/---

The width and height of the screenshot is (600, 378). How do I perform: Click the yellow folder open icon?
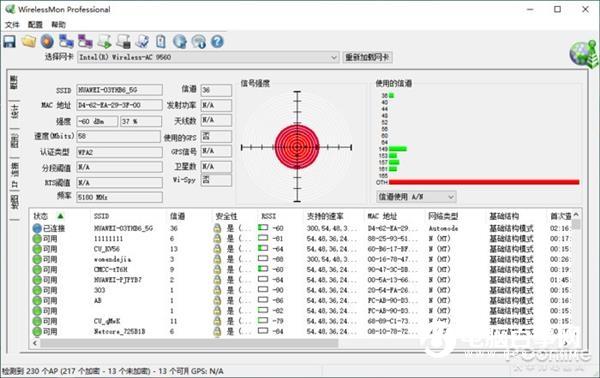29,41
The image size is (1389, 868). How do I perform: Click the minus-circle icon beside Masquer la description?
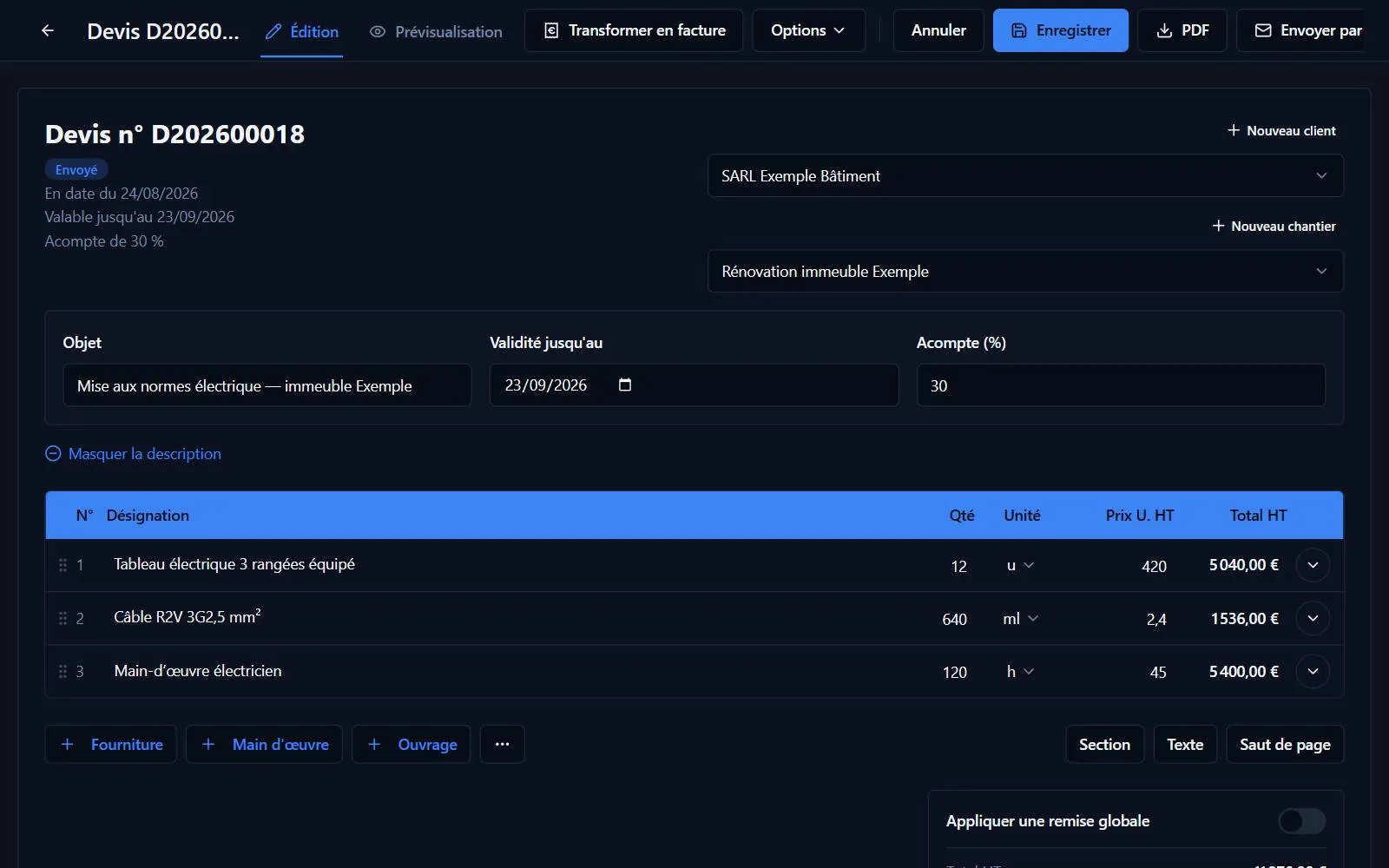tap(53, 454)
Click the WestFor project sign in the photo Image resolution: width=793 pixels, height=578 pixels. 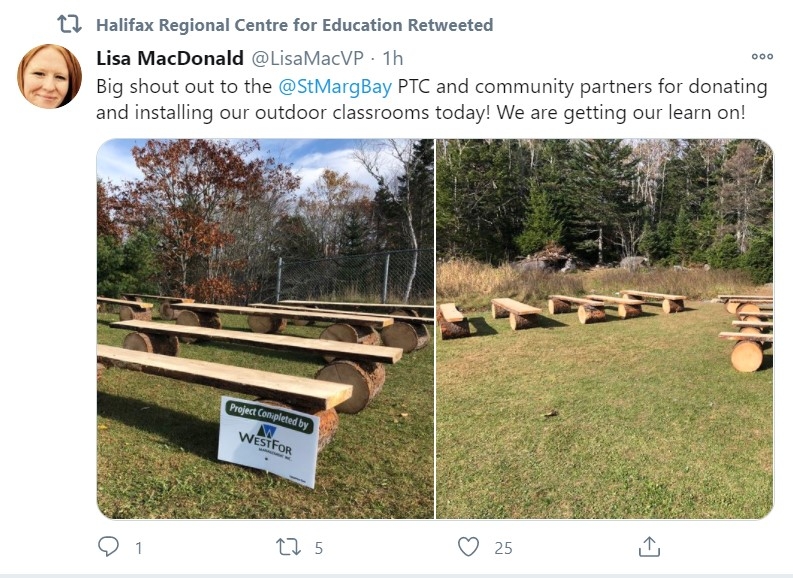(x=268, y=440)
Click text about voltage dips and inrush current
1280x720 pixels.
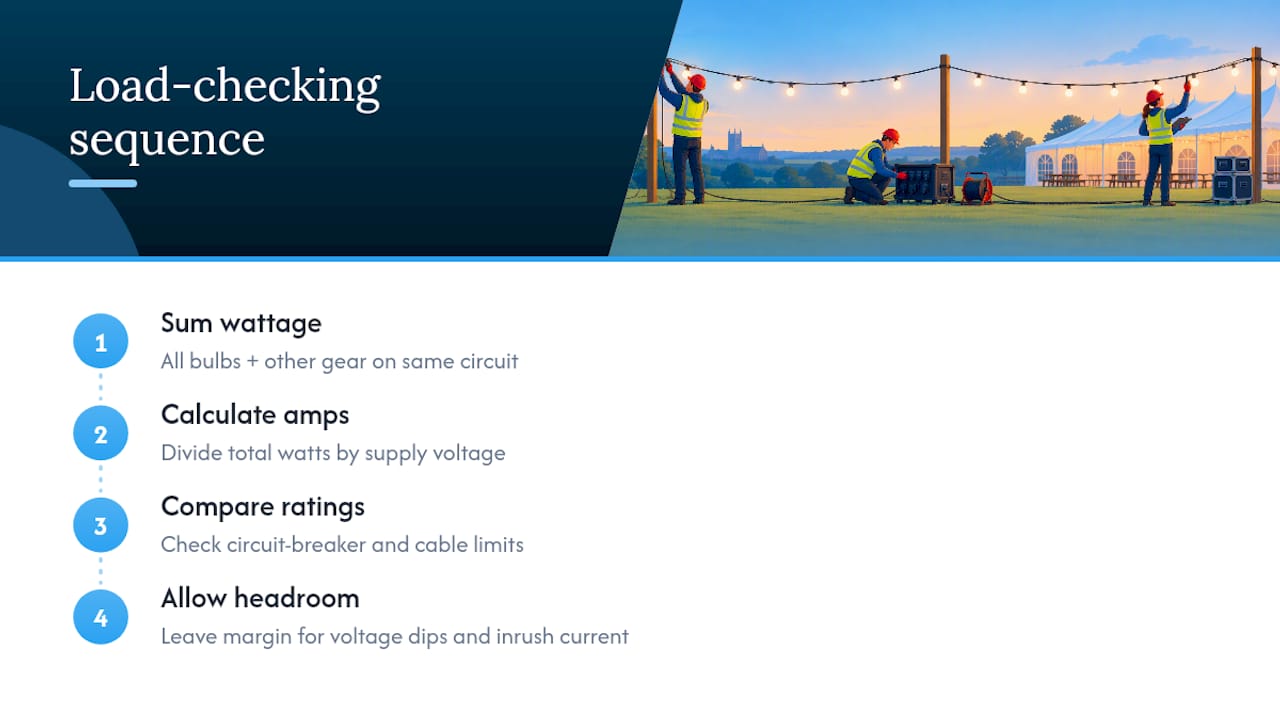(x=395, y=637)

\---

Exercise => Write out, with no pictures, only the lines from the line containing "Click text about" through the last line of the listing above, exactly and with both ends included.

Task solution =>
Click text about voltage dips and inrush current
1280x720 pixels.
(x=395, y=637)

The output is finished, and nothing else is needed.